Initially focusing on the painterly exploration of fungi as a recurring motif, Luxembourg- born, Brussels-based artist Val Smets expands beyond the visual language of mycelium into abstract landscapes which are at once expressionistic, psychedelic, gestural, and colorful. Forms and lines slip fluidly between subtle and explicit. The elements in her vocabulary – networks of branches, cascades of foliage, serpentine pathways, and soothing pools of water – bind together to construct works that present themselves openly and sincerely to the viewer.

Just as fungi were the protagonists in previous exhibitions, in Pig & Pepper, trees have become the principal figure. The shift is a natural one for Smets, since the lives of trees are deeply intertwined with their mycelial neighbors. The foregrounding of trees in “Going Home”, “Three Inches High”, and “Grocery Shop” (2022) signal her close examination of the symbiotic relationships at play in the forest. Like humans, trees are highly social beings: forests would die altogether if trees “thought” as individuals. Only the collective matters, so much so that when an individual is sick, nearby trees will nourish the vulnerable one with their own nutrients until it recovers. Leaf tissues interact with predators, smelling and tasting the air, emitting chemical scents and sending electrical signals down into their roots. Fungal networks then aid in transmitting these messages to the roots of other trees.1 Smets continues to explore and engage in this ecological dialog, questioning identity and relationships and searching for answers in the all-embracing wisdom of the natural world.

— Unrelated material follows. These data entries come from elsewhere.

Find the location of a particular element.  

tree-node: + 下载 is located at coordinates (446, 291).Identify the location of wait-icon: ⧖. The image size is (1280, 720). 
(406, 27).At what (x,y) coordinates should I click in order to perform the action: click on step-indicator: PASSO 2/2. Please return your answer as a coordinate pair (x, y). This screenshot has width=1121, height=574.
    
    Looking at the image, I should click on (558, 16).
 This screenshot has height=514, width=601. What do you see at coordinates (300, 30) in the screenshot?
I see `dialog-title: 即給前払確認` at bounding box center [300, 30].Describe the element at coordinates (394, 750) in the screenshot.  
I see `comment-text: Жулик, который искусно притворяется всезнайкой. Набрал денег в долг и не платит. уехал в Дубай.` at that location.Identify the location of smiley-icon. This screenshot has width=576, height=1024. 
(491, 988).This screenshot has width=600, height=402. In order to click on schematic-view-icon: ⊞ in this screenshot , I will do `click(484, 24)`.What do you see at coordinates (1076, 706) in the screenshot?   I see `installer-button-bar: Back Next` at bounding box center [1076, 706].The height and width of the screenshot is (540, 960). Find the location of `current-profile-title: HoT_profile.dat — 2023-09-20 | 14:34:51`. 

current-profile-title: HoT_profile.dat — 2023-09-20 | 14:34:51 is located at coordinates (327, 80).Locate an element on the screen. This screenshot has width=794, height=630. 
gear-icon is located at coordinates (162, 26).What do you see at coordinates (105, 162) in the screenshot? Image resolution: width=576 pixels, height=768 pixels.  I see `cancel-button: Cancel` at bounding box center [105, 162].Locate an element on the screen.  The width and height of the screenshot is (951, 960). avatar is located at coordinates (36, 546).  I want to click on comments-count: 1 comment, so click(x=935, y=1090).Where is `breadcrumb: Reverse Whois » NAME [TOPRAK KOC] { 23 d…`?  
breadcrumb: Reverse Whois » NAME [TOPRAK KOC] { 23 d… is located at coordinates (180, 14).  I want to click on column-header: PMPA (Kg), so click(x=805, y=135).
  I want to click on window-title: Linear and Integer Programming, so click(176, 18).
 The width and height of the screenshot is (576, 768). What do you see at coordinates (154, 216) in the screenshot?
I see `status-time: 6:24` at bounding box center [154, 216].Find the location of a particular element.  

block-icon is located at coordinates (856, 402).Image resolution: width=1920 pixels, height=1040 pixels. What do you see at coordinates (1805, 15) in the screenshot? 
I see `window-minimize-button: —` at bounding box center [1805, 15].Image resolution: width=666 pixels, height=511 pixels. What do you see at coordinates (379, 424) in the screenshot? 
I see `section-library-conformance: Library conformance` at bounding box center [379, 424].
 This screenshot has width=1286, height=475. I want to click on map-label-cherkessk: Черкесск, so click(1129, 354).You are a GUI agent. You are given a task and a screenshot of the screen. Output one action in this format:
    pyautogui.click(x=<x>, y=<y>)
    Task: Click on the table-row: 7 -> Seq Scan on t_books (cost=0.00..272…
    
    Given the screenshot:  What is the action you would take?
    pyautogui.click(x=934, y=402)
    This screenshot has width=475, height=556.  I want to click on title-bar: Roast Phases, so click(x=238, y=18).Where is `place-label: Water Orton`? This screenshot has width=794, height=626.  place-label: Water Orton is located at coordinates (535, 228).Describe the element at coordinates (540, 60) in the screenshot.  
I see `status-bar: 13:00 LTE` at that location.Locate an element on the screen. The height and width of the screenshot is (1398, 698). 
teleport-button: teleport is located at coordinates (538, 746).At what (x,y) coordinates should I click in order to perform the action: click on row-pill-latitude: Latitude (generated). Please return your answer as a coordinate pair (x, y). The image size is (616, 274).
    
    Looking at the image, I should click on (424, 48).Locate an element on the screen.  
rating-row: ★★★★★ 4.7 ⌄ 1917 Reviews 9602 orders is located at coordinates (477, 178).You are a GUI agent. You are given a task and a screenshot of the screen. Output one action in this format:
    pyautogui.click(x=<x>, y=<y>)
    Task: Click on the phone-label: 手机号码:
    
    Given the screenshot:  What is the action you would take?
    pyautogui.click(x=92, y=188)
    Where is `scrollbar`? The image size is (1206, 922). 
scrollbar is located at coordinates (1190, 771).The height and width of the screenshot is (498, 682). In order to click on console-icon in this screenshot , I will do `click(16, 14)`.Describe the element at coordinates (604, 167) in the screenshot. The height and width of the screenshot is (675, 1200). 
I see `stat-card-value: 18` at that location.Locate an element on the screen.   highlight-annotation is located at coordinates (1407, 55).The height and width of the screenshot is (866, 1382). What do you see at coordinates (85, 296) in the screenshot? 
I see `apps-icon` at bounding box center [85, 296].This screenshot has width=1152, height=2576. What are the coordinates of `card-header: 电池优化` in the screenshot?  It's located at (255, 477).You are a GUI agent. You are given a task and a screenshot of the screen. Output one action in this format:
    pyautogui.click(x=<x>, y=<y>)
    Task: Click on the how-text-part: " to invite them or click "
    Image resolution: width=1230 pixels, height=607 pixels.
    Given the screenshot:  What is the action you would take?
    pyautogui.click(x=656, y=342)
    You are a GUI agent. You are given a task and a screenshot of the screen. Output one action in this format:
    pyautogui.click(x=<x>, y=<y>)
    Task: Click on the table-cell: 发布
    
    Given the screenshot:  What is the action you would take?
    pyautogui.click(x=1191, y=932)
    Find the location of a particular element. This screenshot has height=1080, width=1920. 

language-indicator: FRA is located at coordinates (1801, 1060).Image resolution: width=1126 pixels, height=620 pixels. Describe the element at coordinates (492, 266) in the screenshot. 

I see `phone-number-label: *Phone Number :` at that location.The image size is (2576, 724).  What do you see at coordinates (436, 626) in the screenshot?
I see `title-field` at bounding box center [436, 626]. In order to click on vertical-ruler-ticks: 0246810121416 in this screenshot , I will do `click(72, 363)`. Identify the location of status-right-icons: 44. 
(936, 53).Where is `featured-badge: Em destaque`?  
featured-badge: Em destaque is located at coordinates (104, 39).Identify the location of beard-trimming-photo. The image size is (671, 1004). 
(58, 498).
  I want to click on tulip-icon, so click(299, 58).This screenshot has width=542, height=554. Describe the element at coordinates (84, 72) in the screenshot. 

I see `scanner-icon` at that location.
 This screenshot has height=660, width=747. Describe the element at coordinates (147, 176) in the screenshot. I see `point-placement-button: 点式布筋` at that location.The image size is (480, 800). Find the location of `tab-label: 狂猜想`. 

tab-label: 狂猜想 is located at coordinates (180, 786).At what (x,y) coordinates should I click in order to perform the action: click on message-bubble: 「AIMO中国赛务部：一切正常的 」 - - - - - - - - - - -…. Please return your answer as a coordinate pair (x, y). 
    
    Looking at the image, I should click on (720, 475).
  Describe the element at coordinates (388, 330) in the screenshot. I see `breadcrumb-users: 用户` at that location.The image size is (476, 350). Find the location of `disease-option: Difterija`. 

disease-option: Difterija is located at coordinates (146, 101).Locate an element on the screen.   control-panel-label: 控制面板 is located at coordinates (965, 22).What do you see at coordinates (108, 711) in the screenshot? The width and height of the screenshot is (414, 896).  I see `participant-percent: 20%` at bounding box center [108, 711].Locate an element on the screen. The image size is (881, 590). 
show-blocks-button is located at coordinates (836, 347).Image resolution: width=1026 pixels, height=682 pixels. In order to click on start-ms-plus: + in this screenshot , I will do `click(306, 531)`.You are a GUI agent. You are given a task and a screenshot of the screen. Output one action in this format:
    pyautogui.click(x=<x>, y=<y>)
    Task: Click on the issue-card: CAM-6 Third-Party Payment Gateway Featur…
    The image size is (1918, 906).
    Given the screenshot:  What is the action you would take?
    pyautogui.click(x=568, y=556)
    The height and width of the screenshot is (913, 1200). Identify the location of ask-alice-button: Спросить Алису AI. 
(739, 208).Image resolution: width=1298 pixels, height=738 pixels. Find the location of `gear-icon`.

1 The Hidden Life of Trees. Peter Wohlleben, 2015.

Favoring large formats and working without preparatory sketches, her paintings are the product of an intense psychological process. She often starts on the floor, using acrylic, oil stick, and wide brushes, painting from memory a synesthesia of sight, sound, color, and scent. Bright, saturated palettes and hallucinatory imagery recall her time spent living and working in Finland, where the amanita muscaria and aurora borealis have long inspired rich mythologies and sacred rituals.

Fittingly, the exhibition title directly references a chapter in Alice’s Adventures in Wonderland by Lewis Caroll (1865). Symbolism is central to Smets’ practice, and the influence of dreams, surrealism, and psychedelia are notably present in “Dare Me”, “Wet Dream”, and “Hug Me Tender” (2022). Liquescent shapes jump off the canvas while spindly, prickly plant textures encounter smooth gradated skies and slippery tubelike forms. At the same time and in a somewhat unexpected contrast, the works can be viewed through the expressionist prism of les nabis, bringing to mind Bonnard’s bold colors and the mystical imagery of Sérusier’s L’Incantation.

With Pig & Pepper, Smets invites the viewer to have a personal conversation, one that synthesizes symbols and metaphors into a testament to interspecies connection. It reminds viewers that the Self is only real in the context of the many interconnected relationships that give rise to it, and to all beings. Exploring these relationships is the most rewarding trip of all.